Invited Talks
At ICAPS'2014, there will be three invited talks by the following leading researchers and practitioners of planning and scheduling technology:
- Malik Ghallab, Directeur de recherche at LAAS-CNRS, France.
- Michael Littman, Professor of Computer Science, Brown University, USA.
- Peter Wurman, Chief Technology Officer, Kiva Systems, USA.
Malik Ghallab
Coupling Problems in Planning & Acting
Thursday, June 26, 2014
Abstract: The conjunction of Planning & Acting has been around as a research issue since the early beginning of AI. Despite tremendous progress in each of the two subfields separately, the coupling problems in Planning & Acting remains open and unyielding to a firm grasp.
Can we do planning without acting? In cases where we cannot, when do we have coupling problems relevant to AI? What are these problems in -
- the representation, modeling, observing and tracking of the world?
- the types of models and organizations of actions?
- the deliberation functions needed and possible techniques for addressing them?
[1] M. Ghallab, D. Nau, and P. Traverso, “The actorʼs view of automated planning and acting: A position paper,” Artificial Intelligence, vol. 208, pp. 1–17, Mar. 2014.
[2] F. Ingrand and M. Ghallab, “Deliberation for Autonomous Robots: A Survey,” LAAS-CNRS report, May 2014.
Bio: Malik Ghallab is a senior research scientist at LAAS-CNRS, University of Toulouse. His research activity is mainly focused on planning, acting and learning in robotics and AI. He contributed to topics such as object recognition and pattern matching, scene interpretation, heuristics search, unification algorithms, knowledge compiling, temporal reasoning, planning, monitoring, and learning of robots skills and models of behaviors.
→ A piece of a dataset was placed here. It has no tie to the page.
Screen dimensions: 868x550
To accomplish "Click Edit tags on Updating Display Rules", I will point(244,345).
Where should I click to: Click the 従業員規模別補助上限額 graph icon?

NOTE: This invited talk by Malik Ghallab is sponsored by ECCAI.
Michael Littman
Planning In The Context Of Model-based Reinforcement Learning
Wednesday, June 25, 2014
Abstract: Reinforcement learning (RL) is the problem of deriving goal-directed behavior from interaction with an environment. Model-based approaches to RL separate the task into two pieces---use ideas from machine learning to infer the dynamics of the environment in the form of a transition model, then use ideas from automated planning to decide what to do in this model. While, in principle, generic learning and planning approaches can be brought to bear, both subproblems are impacted by the fact that they are being applied in tandem. I will describe how my group has modified learning and planning approaches to work together in model-based RL with a focus on planning techniques that we have found particularly well suited in this setting.
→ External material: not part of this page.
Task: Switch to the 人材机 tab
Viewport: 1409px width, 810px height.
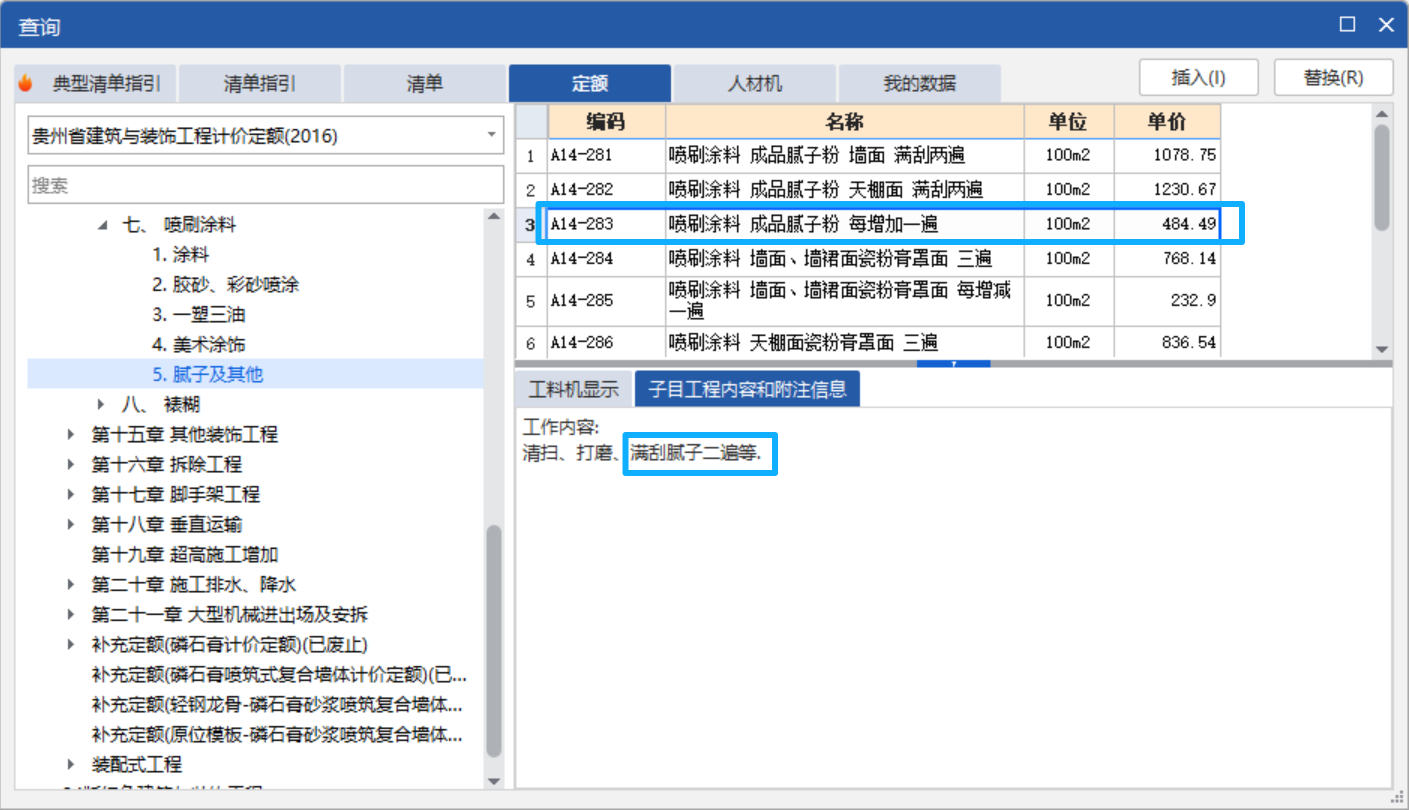Action: (x=755, y=83)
Bio: Michael L. Littman's research in machine learning examines algorithms for decision making under uncertainty. He has earned multiple awards for teaching and his research has been recognized with three best-paper awards on the topics of meta-learning for computer crossword solving, complexity analysis of planning under uncertainty, and algorithms for efficient reinforcement learning. Littman has served on the editorial boards for the Journal of Machine Learning Research and the Journal of Artificial Intelligence Research. He was general chair of International Conference on Machine Learning 2013 and program chair of the Association for the Advancement of Artificial Intelligence Conference 2013.
Peter Wurman
How to Coordinate a Thousand Robots
Tuesday, June 24, 2014
Abstract: Kiva Systems, an Amazon subsidiary, fills warehouses with thousands of robots to move inventory shelves to human pickers. The Kiva solution eliminates walking by the operators, making them 2-4x more efficient. Planning and scheduling are at the heart of Kiva's software architecture. I will discuss some of the specific scheduling challenges inherent in such a massively parallel coordinated robotic system, including path planning, job planning, delivery scheduling, and load balancing.
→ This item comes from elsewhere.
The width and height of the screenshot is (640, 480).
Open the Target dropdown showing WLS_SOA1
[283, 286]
Bio: Pete Wurman is CTO of Kiva Systems, the Boston-based company that pioneered the use of mobile robotics in warehouses and distribution facilities. Pete joined Kiva in 2004 as a technical co-founder with Raff D’Andrea to help founder Mick Mountz bring his vision to life. In May of 2012, Kiva was acquired by Amazon.com. Prior to joining Kiva, Pete was an Associate Professor of Computer Science at North Carolina State University in Raleigh, NC. Pete’s teaching focus was e-commerce systems, and his research focused on electronic auctions (especially combinatorial auctions), multi-agent systems, and resource allocation. Pete earned his Ph.D. in Computer Science from the University of Michigan in 1999, and his B.S. in Mechanical Engineering from M.I.T. in 1987.